That's probably true for CS courses, but a lot of courses in my computer engineering undergrad years touched low-level stuff. The most relevant are the real-time systems, microprocessor architecture, and configurable processors courses. We had to unroll loops, reorder instructions according to data dependencies, and otherwise optimize assembly routines on paper during exams (based on a description of the architecture and the number of cycles for each instruction). Having learned that it's rather easy to pick up a book on whatever processor interests you and start writing.
While in general I agree with the fundamental issue in this post, I can't help but think each time that people, when they write lists like this, write down the things they themselves know very well. And then call those 'indispensable for all programmers out there'. Yet every single list is different, because everybody encounters different specific details in their careers. I guess the only conclusion is that, in the end, these specific details aren't that important after all. But I do understand that it's hard to admit that - I spend years to get to the relatively detailed level of understanding of the win32 api that I have, yet it's mostly useless now already, and will only get more useless with time. The irrational part of me is bothered by that too.
He says They don’t seem to grasp that one must understand the native environment you’re working in before going ahead and writing a program to run within it.
I thought, or maybe you don't grasp that one need not understand it first, or in many cases, at all.
That is the whole point of abstractions after all.
If I had to write my entire operating system from scratch everytime I wanted to get something done I'd find a different profession.
However, I don't think that's the point being reached. Somewhere out there exists a magical corpus of knowledge that every programmer should be able to memorize from heart. And then there's the world we live in now where you have a corpus of knowledge you do know and can build upon. Somewhere in between is a practical subset of knowledge that should be common but some feel isn't being represented well. The debate rages about what that suitable subset is.
What I think most people who bring this argument up fail to realize is that the full corpus of knowledge that embodies all of programming is far too large for a single programmer to understand. Good abstractions can be trusted to hide the unnecessary details. Great abstractions shouldn't mean piss-poor performance (and should infact provide just the opposite). They also get out of your way (or you avoid using them) when working in the problem domain where your "low-level" knowledge is more useful for the optimizations you can provide to your code.
I'm just not as OCD as some programmers. Yet I can still get good work done. I don't think I could do it without useful abstractions.
I wouldn't want to be taught in school about low-level optimizations, I am sometimes, and generally, they teach you stuff that is 10 to 20 years old.
I think many low-level optimization tricks each generation of programmers need to find for themselves, the technology changes so much that old tricks are not as useful anymore.
Memory wasn't as slow (compared to processors) as they are today etc. Many people still count FLOPS, while memory accesses is probably the most relevant metric today, especially on GPUs.
My former college switched many years ago to teaching low level concepts on the PLEB, a ARM/Linux computer developed in-house. I would argue they were 10 years ahead of the game, with that platform now being widely commercially deployed.

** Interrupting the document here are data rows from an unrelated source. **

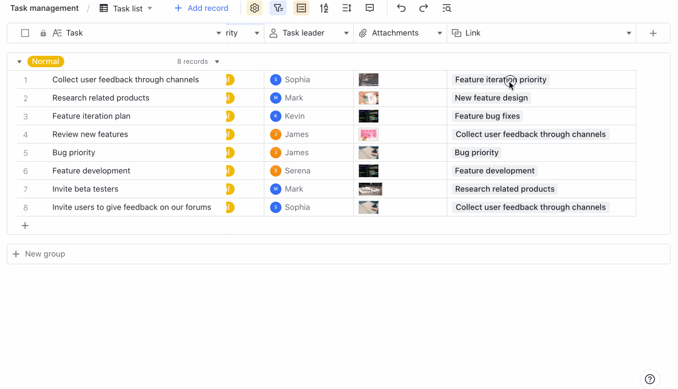678x389 pixels.
Task: Open the row height icon
Action: click(x=347, y=8)
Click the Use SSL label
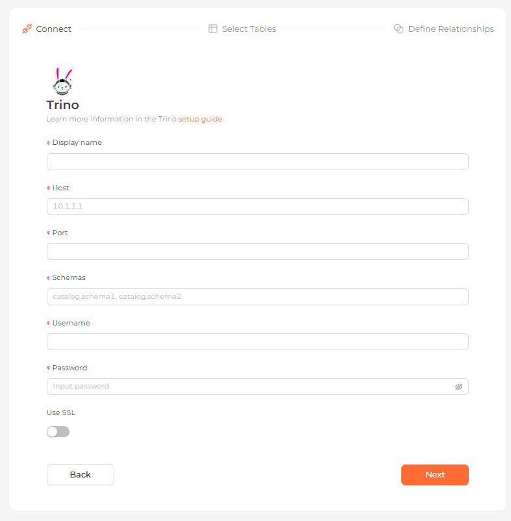 click(61, 413)
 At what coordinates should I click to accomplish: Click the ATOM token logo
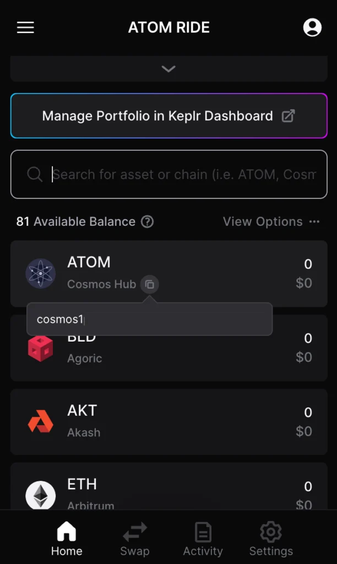pyautogui.click(x=41, y=273)
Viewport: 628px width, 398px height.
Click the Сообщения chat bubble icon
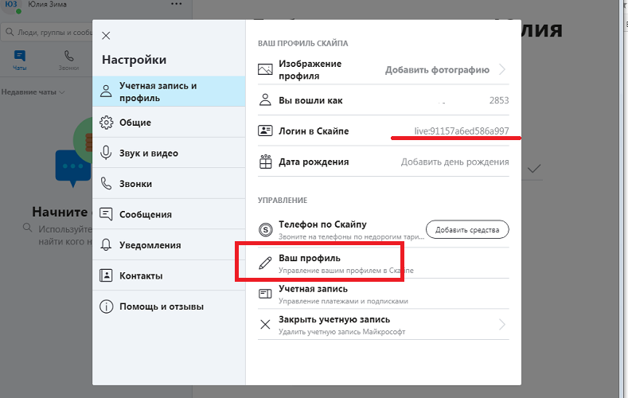click(x=106, y=214)
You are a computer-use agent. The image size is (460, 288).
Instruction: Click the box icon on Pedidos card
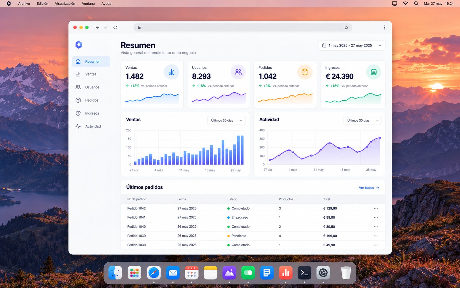[305, 72]
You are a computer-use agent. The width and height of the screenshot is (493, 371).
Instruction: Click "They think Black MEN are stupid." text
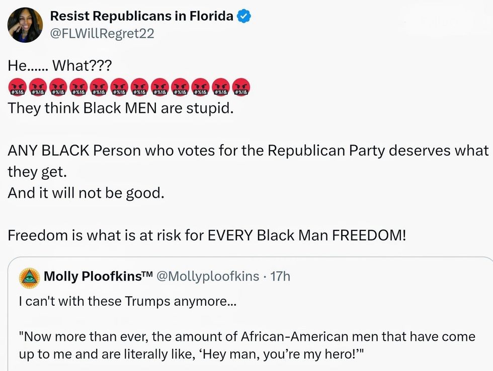[x=121, y=108]
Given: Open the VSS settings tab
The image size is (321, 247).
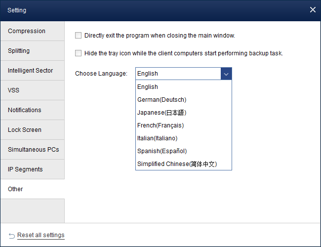Looking at the screenshot, I should [33, 90].
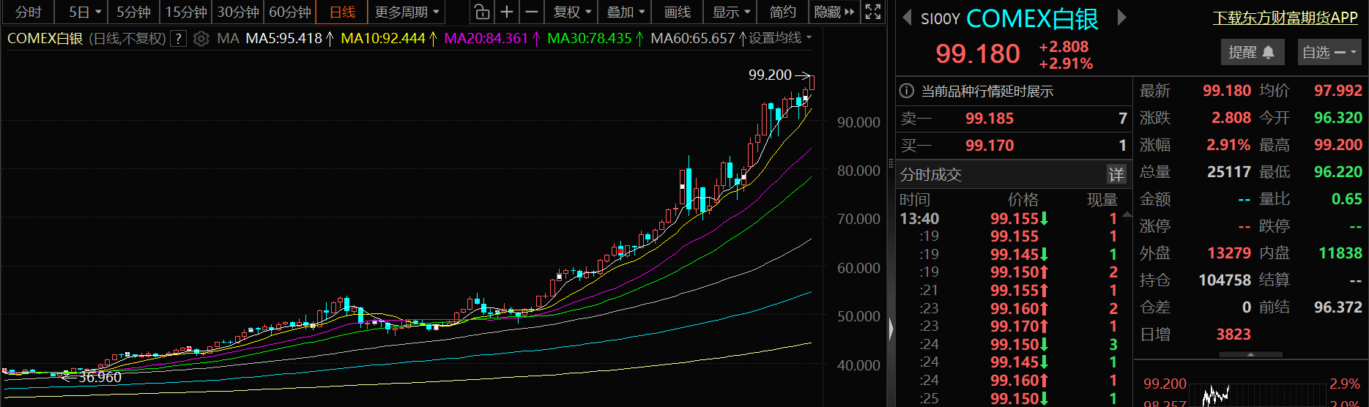Go to next instrument with right arrow
Screen dimensions: 1369x407
coord(1121,18)
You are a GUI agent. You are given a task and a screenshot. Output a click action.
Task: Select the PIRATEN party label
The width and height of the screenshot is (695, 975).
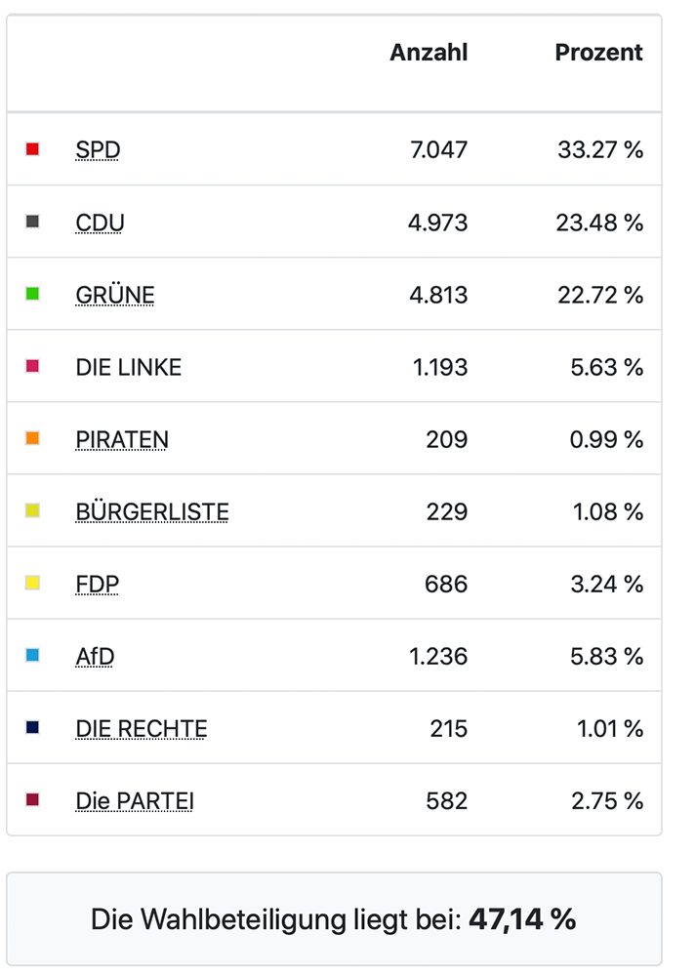pyautogui.click(x=122, y=439)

In fact, the developer of that platform and his professor went on to a startup that provides low-level software components for millions of android phones.
"The rumors of my demise have been greatly exaggerated" - Okay, I took some liberty with the quote.
I see people lamenting that their favorite low-level programming techniques aren't being taught these days.
That's because the field has expanded so much! Entry-level programmers learn entry-level things. If they're good programmers, they're going to eventually teach these things to themselves... If they need them. Chances are they won't need them, though.
There are still plenty of programmers doing low-level work, and there's more all the time. There's just so many more high-level programmers that you don't notice them.
What about the Arduino community, and mobile phone programmers, and embedded systems in general?
I mean, yes, web & desktop coders don't really need to know about the details, but there are people who write operating systems, compilers, microcontrollers... Those are very low-level areas.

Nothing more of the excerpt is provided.